• _Set problem_:
Reproduce the records verbatim, from the line containing "is (177, 272)." through the line containing "[x=316, y=229]", both lines included.

• _Data for the task_:
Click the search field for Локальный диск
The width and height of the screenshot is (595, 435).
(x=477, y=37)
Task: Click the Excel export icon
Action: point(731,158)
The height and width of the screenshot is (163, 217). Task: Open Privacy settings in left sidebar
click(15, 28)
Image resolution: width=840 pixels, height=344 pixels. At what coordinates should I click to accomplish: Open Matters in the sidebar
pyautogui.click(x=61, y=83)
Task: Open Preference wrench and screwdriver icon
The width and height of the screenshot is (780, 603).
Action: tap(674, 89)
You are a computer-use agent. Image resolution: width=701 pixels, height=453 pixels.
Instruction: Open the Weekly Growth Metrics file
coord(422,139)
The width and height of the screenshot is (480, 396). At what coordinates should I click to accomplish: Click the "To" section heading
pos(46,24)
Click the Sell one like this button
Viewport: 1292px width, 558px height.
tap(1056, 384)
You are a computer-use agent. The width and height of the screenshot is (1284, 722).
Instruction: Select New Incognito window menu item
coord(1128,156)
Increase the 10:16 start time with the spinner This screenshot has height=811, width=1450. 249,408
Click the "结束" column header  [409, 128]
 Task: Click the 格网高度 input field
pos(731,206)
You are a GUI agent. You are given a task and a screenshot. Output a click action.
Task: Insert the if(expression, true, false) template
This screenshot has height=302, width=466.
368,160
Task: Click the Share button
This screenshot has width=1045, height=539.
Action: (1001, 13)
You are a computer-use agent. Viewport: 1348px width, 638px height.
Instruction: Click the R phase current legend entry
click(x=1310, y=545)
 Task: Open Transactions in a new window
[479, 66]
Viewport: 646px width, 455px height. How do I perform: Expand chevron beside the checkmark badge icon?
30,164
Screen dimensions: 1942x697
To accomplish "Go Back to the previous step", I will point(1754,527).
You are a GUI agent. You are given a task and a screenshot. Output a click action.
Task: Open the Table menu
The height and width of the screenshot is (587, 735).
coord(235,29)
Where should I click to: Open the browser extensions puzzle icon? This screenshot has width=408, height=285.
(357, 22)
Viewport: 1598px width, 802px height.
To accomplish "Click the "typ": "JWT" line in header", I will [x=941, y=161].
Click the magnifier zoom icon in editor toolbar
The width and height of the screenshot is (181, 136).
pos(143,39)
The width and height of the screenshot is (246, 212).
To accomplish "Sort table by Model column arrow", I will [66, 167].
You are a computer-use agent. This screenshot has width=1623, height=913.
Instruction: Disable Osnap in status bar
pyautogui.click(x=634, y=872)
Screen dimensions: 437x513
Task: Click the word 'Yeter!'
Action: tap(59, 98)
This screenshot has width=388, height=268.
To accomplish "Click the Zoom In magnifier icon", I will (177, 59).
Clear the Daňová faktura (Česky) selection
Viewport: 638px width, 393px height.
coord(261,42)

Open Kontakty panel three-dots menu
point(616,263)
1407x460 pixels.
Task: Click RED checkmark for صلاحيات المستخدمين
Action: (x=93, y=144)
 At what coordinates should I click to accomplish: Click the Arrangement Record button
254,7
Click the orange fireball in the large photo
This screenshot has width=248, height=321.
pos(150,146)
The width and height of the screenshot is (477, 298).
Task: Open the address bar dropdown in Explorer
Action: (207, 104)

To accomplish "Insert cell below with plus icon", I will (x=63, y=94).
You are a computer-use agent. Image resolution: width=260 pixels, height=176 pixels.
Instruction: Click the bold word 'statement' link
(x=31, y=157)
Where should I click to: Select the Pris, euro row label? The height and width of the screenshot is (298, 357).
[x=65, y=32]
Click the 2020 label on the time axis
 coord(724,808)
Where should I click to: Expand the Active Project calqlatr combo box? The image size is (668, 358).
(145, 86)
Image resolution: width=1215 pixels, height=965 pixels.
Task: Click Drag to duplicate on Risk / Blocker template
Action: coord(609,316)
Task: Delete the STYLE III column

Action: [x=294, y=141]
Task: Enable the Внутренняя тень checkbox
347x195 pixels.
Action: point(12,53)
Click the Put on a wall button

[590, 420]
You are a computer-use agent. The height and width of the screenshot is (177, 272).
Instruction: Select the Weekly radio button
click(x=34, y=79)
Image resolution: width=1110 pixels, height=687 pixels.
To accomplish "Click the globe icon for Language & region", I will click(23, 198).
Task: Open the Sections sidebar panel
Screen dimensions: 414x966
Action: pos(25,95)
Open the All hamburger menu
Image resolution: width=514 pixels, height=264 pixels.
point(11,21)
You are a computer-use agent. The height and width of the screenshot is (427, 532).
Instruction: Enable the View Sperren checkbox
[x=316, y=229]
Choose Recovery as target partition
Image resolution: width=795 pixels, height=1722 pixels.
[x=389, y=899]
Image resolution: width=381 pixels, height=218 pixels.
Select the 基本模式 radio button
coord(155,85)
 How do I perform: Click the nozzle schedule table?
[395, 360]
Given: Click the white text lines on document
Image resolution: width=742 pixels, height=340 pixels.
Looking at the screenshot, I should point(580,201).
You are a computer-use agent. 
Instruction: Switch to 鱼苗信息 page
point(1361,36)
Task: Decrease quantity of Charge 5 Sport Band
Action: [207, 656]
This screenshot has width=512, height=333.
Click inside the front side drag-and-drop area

• _Exercise answer_:
You are a computer-use agent. The height and width of the screenshot is (177, 272).
Instruction: Select the Weekly radio button
click(x=34, y=79)
Image resolution: width=1110 pixels, height=687 pixels.
To accomplish "Click the globe icon for Language & region", I will click(23, 198).
Task: Open the Sections sidebar panel
Screen dimensions: 414x966
Action: pos(25,95)
Open the All hamburger menu
Image resolution: width=514 pixels, height=264 pixels.
point(11,21)
You are a computer-use agent. The height and width of the screenshot is (427, 532).
Instruction: Enable the View Sperren checkbox
[x=316, y=229]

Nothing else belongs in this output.